Tuesday, December 4, 2018

A Ticking Time Bomb: Existing Arbitration Clauses in Light of New Law

By:         Jacqueline A. Muttick, Esq.
               Associate, New Jersey
Date:      December 3, 2018


While there is a strong public policy in favor of arbitration, the Appellate Division in Flanzman v. Jenny Craig, Inc., et al., __ N.J. Super. __ (App. Div. 2018), has held that arbitration provisions need to specify the arbitral forum or otherwise set forth the process for arbitration in order to be enforceable. The Appellate Division, in a November 13, 2018, published opinion that superseded its prior October 17, 2018, opinion, held that an arbitration clause that did not specify the forum or process for arbitration was unenforceable, as there is no “meeting of the minds” when the parties do not understand the rights that replace the right to a jury trial.

The Court found that parties to an arbitration agreement must select the forum, like the American Arbitration Association (“AAA”) or the Judicial Arbitration and Mediation Services (“JAMS”), or otherwise set forth the process for arbitration at the time of the agreement. Failure to specify the forum or set forth the process for arbitration may result in an unenforceable arbitration agreement.

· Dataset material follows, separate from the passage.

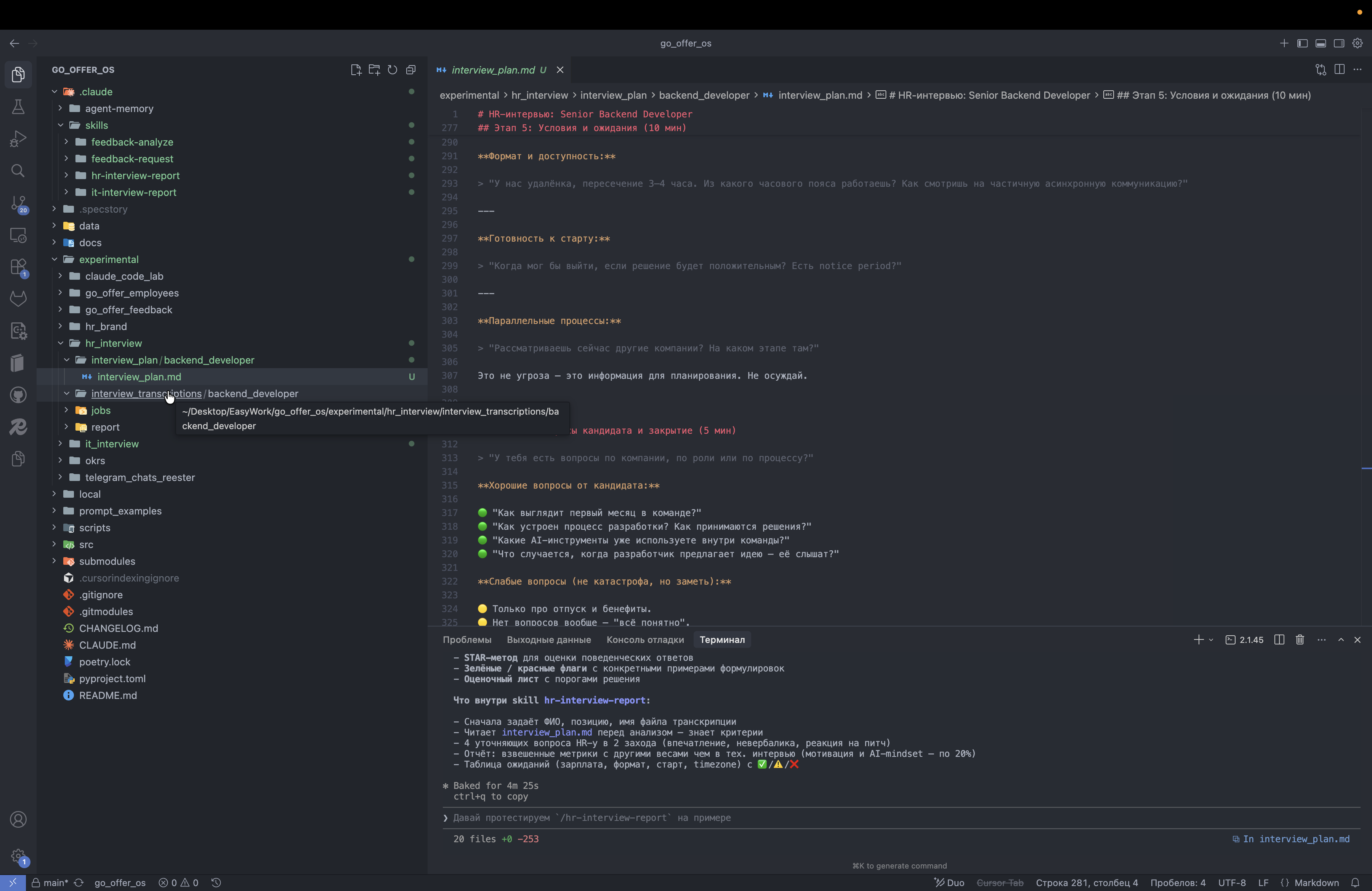The height and width of the screenshot is (891, 1372).
Task: Split the editor to the right
Action: click(1339, 70)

In Flanzman, plaintiff filed a lawsuit for employment discrimination and defendant, relying upon an arbitration clause, sought to compel arbitration. The clause at issue specifically stated the following:
“Any and all claims or controversies arising out of or relating to [plaintiff's] employment, the termination thereof, or otherwise arising between [plaintiff] and [defendant] shall, in lieu of a jury or other civil trial, be settled by final and binding arbitration. This agreement to arbitrate includes all claims whether arising in tort or contract and whether arising under statute or common law including, but not limited to, any claim of breach of contract, discrimination or harassment of any kind.”
While the trial court compelled arbitration, the Appellate Division reversed and held that there is no “meeting of the minds” between the parties when the arbitration clause lacks an agreed upon forum or process for arbitration. Citing Atalese v. United States Legal Services Group, 219 N.J. 430 (2014), the Court explained that arbitration agreements, like any other contract, require mutual assent and a “meeting of the minds” before the agreement will be found enforceable. Parties to an arbitration agreement must “clearly and unambiguously” agree to waive their otherwise statutory right to a trial, and the parties must understand the ramifications of that waiver. “[T]o understand the ramifications of a waiver of a jury trial, the parties must generally address in some fashion what rights replace those that have been waived.”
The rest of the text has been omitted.